WORK TO COMPLETE - Go to the line holding "457x449 pixels." in the entries below and write out exactly every line down to and including the line holding "Navigate to the Curios page".

DATA EXTRACTS -
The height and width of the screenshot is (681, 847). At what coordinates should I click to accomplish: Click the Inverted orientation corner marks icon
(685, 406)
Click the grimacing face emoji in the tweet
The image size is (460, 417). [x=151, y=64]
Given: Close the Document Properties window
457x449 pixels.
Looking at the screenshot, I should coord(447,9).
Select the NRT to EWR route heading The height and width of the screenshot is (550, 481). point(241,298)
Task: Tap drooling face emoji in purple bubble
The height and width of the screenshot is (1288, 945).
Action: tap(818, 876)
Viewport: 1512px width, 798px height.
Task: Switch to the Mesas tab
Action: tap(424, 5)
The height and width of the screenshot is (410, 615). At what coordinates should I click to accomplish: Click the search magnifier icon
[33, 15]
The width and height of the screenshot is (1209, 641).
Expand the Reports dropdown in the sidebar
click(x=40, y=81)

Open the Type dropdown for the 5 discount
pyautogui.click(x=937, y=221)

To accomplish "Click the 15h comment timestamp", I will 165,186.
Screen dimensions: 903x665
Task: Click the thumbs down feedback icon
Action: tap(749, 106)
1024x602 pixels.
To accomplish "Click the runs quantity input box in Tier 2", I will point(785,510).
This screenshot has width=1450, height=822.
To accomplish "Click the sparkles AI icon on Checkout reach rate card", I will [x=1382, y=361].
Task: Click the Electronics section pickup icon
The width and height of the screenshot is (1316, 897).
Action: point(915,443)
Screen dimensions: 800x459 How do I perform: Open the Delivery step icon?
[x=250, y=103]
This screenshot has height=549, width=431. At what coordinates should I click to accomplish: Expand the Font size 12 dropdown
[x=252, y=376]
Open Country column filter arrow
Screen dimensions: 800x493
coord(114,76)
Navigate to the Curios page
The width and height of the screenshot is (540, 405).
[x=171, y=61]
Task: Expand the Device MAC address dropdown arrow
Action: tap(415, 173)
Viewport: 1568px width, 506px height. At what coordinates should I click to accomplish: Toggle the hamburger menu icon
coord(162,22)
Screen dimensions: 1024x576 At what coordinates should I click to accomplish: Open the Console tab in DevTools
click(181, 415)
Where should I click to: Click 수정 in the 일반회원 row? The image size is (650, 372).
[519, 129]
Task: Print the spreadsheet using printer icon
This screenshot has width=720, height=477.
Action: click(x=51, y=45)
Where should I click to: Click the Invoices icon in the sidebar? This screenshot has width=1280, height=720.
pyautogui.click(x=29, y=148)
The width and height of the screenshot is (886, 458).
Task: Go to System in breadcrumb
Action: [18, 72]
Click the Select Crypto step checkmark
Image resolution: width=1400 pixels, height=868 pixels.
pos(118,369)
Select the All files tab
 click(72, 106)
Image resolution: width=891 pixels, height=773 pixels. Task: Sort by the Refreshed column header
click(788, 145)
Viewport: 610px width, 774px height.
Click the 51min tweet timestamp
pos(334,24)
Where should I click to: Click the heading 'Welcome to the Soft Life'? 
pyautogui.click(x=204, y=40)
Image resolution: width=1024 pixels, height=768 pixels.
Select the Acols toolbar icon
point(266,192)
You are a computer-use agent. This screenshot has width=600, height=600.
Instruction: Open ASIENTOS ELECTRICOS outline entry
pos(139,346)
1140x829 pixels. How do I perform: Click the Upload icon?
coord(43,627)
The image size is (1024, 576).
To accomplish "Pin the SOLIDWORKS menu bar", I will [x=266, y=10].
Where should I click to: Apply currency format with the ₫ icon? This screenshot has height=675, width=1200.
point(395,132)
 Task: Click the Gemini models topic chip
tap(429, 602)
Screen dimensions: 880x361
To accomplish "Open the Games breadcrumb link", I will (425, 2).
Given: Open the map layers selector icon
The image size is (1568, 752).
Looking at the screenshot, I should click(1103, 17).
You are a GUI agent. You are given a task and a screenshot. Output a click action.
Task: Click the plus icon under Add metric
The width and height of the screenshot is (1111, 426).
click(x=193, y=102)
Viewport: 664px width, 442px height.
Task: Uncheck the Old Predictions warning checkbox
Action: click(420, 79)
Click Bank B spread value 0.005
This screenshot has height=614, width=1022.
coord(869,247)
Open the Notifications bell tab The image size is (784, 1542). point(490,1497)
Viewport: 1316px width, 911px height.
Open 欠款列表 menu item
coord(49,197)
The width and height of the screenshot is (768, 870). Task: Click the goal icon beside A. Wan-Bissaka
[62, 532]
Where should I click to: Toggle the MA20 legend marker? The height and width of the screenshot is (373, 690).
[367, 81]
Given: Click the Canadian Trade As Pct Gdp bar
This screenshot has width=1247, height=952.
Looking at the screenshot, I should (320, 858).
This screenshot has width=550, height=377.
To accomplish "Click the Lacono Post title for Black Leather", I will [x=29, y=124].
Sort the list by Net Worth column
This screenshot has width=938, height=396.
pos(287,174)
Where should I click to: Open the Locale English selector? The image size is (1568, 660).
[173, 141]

OUTPUT -
457x449 pixels.
Looking at the screenshot, I should coord(447,9).
Select the NRT to EWR route heading The height and width of the screenshot is (550, 481). point(241,298)
Task: Tap drooling face emoji in purple bubble
The height and width of the screenshot is (1288, 945).
Action: tap(818, 876)
Viewport: 1512px width, 798px height.
Task: Switch to the Mesas tab
Action: tap(424, 5)
The height and width of the screenshot is (410, 615). At what coordinates should I click to accomplish: Click the search magnifier icon
[33, 15]
The width and height of the screenshot is (1209, 641).
Expand the Reports dropdown in the sidebar
click(x=40, y=81)

Open the Type dropdown for the 5 discount
pyautogui.click(x=937, y=221)

To accomplish "Click the 15h comment timestamp", I will 165,186.
Screen dimensions: 903x665
Task: Click the thumbs down feedback icon
Action: tap(749, 106)
1024x602 pixels.
To accomplish "Click the runs quantity input box in Tier 2", I will point(785,510).
This screenshot has width=1450, height=822.
To accomplish "Click the sparkles AI icon on Checkout reach rate card", I will [x=1382, y=361].
Task: Click the Electronics section pickup icon
The width and height of the screenshot is (1316, 897).
Action: point(915,443)
Screen dimensions: 800x459 How do I perform: Open the Delivery step icon?
[x=250, y=103]
This screenshot has height=549, width=431. At what coordinates should I click to accomplish: Expand the Font size 12 dropdown
[x=252, y=376]
Open Country column filter arrow
Screen dimensions: 800x493
coord(114,76)
Navigate to the Curios page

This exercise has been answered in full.